Under the evidence submitted, this policy was in effect at the time of an accident which occurred on July 23, 1962, wherein the plaintiff was struck from behind by an automobile driven by one Joe Russo, which auto was rented from the Hertz Corporation.
On February 28, 1963, a lawsuit was instituted against the Hertz Corporation and Joe Russo, being case No. 778637. That action, as to the Hertz Corporation, was disposed of by granting a summary judgment in favor of the Hertz Corporation. Judgment was taken against Joe Russo in this case on February 4, 1965, by default.
Plaintiff has been unable to locate Russo in spite of certified letters sent to him, contact with Russo’s landlord, and submitted interrogatories, all of which were ignored. However, no attempt was made to ascertain if Joe Russo owned another automobile. These facts bring us to the first question presented for the court’s determination, namely: What proof is required of a policyholder of lack of insurance by a tortfeasor to come within the coverage of the uninsured motorist clause of this policy?
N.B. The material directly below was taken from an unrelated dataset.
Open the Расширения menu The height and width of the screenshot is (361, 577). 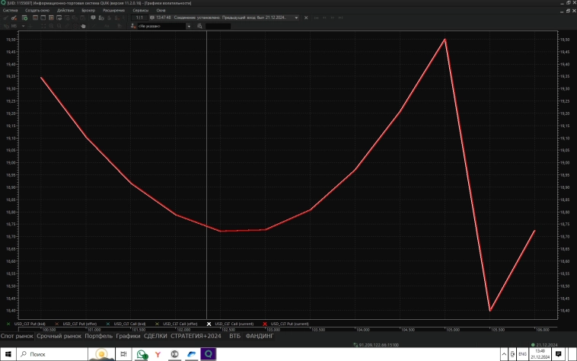click(114, 11)
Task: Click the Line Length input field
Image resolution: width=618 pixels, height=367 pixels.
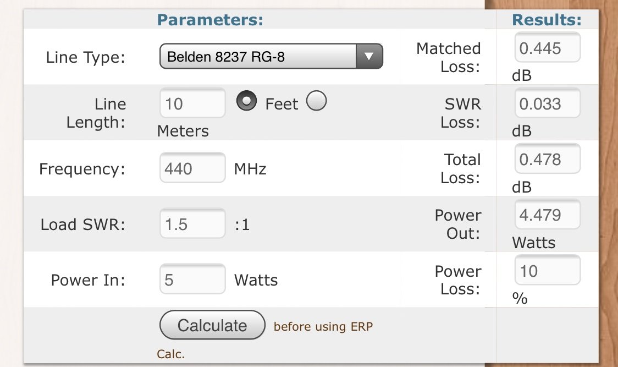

The policy defines the term, “Uninsured Automobile,” as follows, in Part IV, Coverage J:
“Uninsured automobile includes an automobile with respect to the ownership, maintenance or use of which there is no bodily injury, liability, bond or insurance policy applicable at the time of the accident with respect to any person or organization legally responsible for the use of such automobile.”
It is well established that the burden is upon the plaintiff to prove a loss within the terms of the policy. However, the difficulty of proving a negative is obvious. In applying this rule, are courts to require the plaintiff to submit evidence from the known or registered insurers that they did not provide coverage? The extent of the required proof was considered and set out in the case of Merchants Mutual Ins. Co. v. Schmid, 238 N. Y. Supp. 2d 822, as follows:
“The quantum of proof must merely be such as will convince the trier of facts that all reasonable efforts had been made to ascertain the existence of an applicable policy, and that such efforts have proven fruitless. In such event, and absent any affirmative proof by the insurance company, the inference may be drawn that there is in fact no insurance policy in force which is applicable.”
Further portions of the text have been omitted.